▶
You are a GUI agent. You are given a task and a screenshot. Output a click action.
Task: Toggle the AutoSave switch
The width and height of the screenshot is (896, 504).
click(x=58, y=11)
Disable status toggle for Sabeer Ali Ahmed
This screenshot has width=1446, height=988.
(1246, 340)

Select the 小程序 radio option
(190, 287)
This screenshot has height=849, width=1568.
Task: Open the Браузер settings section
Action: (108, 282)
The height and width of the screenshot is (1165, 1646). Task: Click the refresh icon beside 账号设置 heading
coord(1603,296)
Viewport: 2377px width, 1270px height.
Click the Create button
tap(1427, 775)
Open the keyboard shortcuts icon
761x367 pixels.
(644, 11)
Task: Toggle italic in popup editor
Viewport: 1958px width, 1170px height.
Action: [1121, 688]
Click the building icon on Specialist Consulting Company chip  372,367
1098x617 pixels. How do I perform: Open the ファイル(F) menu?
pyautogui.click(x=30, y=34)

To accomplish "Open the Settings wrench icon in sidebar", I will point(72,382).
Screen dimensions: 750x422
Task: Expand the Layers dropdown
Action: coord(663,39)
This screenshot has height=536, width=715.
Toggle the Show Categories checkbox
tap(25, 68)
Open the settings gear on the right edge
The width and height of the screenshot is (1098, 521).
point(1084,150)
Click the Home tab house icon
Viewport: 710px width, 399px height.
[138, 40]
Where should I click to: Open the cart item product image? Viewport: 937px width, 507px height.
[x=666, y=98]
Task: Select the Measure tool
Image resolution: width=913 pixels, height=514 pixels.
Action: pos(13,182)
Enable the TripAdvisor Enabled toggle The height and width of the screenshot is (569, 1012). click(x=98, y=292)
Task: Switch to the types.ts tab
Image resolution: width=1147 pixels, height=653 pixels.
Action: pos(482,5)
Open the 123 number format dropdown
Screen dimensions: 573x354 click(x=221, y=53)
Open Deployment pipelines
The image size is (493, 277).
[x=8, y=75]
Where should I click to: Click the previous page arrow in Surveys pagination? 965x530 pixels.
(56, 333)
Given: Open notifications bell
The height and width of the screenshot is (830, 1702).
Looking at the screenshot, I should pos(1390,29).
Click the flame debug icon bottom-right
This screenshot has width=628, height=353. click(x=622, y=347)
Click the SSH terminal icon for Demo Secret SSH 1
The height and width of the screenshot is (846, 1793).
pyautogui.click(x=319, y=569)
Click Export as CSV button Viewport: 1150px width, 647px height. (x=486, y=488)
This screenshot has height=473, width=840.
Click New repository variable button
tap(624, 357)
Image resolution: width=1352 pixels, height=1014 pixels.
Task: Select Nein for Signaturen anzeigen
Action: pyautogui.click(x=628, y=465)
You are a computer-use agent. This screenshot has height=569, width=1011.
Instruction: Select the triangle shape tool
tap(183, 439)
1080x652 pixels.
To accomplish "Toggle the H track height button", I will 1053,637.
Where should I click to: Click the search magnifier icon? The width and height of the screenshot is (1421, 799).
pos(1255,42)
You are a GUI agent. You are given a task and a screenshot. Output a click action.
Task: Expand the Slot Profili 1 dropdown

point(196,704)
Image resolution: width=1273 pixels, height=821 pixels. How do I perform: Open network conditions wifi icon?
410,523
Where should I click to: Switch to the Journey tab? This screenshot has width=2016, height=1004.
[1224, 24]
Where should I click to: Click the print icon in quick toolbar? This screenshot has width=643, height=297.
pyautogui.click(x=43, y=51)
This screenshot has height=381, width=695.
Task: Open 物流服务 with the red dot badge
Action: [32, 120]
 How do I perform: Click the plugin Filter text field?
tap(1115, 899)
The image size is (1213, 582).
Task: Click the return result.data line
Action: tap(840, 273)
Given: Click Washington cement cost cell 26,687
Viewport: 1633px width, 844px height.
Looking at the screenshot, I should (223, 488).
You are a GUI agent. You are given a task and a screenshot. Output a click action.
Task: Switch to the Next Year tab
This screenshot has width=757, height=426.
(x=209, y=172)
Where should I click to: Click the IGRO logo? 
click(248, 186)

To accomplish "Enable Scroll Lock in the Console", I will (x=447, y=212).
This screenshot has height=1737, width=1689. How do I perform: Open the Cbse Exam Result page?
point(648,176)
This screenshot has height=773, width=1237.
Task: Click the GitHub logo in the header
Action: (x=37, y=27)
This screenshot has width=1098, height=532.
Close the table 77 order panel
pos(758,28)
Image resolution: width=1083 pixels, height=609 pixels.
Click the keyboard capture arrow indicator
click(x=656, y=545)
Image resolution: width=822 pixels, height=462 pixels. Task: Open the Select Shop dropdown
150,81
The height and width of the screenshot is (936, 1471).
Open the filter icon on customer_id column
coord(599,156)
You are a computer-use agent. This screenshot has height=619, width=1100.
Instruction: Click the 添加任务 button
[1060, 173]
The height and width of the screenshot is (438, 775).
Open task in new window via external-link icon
◀
Problem to work on — Report each line of the material above where the word "computer" appears.

Task result —
You are a computer-use agent. This screenshot has height=569, width=1011.
You are a computer-use agent. This screenshot has height=619, width=1100.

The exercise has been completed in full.